Intel's Chief Architect of Graphics, Raja Koduri, decided to take to Twitter to give us our first glimpse of the next-generation Xe-HPG based DG2 GPU. The one that's pictured here is the DG2-512 variant that came out of the rumour mill recently. This GPU will be powering Intel's upcoming line of discrete graphics cards.
Before we dive into some details about the GPU itself, check out the image shared by the executive below -
Xe-HPG (DG2) real candy - very productive time at the Folsom lab couple of weeks ago. “From jittery journeys to buttery smooth” said @rogerdchandler -— Raja Koduri (@Rajaontheedge) June 2, 2021
lots of game and driver optimization work ahead for @gfxlisa’s software team. They are all very excited..and a little scared:) pic.twitter.com/tQcfEWf8p4
The chip appears to be pretty much ready for mass production. If everything goes according to plan, then this variant will be heading to discrete gaming graphics cards starting later this year. It's also worth noting that this is one of the variants that will officially enter production for desktops and laptops, however, we don't have an update on any of those just yet.
Although Raja didn't dive into many details about the GPU in his tweet, he did confirm a key point in a separate tweet. According to him, the Xe-HPG GPUs will support Deep Learning (DL) capabilities to offer quality and performance upscaling to enable techs like DLSS and FSR. It'll be interesting to see how Intel's competitor to both AMD FSR and DLSS shapes up and what kind of enhancements it brings to the table.
Definitely looking at it - the DL capabilities of Xe HPG architecture do lend to approaches that achieve better quality and performance. We will definitely try to align with open approaches to make ISVs job easier..— Raja Koduri (@Rajaontheedge) June 2, 2021
Intel's Xe-HPG DG2 GPUs, as you would expect, will come in multiple configurations. The top DG2 512 EU variant will utilize the full die with 4096 cores, 256-bit bus interface, and up to 16 GB GDDR6 memory. It's also said to have a clock speed of 2.2Ghz, however, it's unclear if this is a base clock speed or the maximum boost clock.
We expect the TDP to be around 300W since the initial TDP is said to have been increased to around 275W. Nvidia's new RTX 3080 Ti has 320W TDP, so we can expect Intel to push to that to achieve higher clock speeds.
We don't have any official performance numbers for now, but it looks like the Xe-HPG DG2 graphics card could be locking horns with the RTX 3080 (review) in terms of performance. That means you can expect to be close to the AMD Radeon RX 6800 XT (review) in case you are wondering. This is something that can be confirmed only after testing the units, so we suggest waiting for some official numbers from Intel, at least.

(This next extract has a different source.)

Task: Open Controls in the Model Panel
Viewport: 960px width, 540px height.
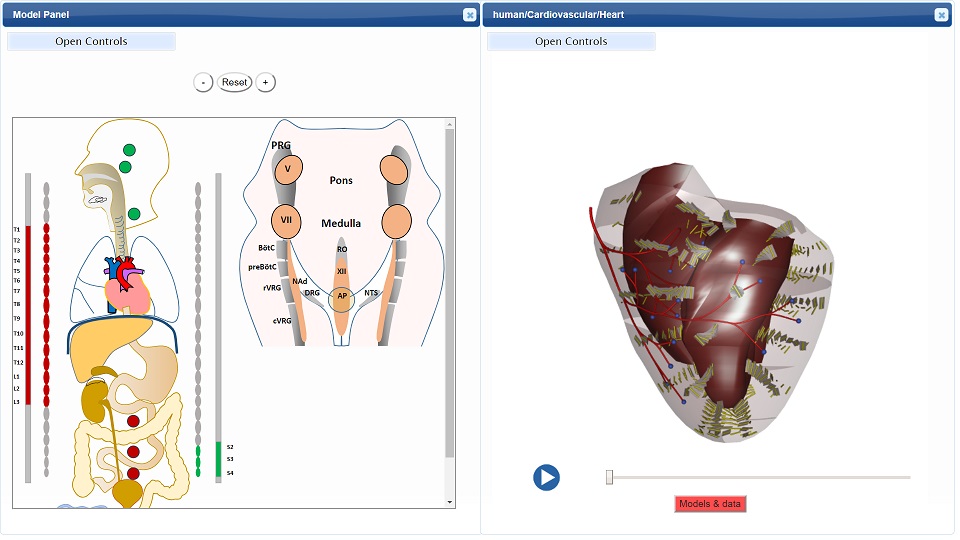Action: click(91, 42)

Intel also appears to be doing some commendable work on the driver front, with support for hardware-accelerated ray-tracing, sampler feedback, etc. already confirmed on its Xe-HPG architecture.
It's worth pointing out that we have just got our glimpse at the GPU, so it could be a while until Intel irons out the kinks to deliver a good product. Sources have suggested that we could be seeing some activity around Q4 2021 or perhaps next year for the consumers? Either way, we hope there will be enough units for the masses.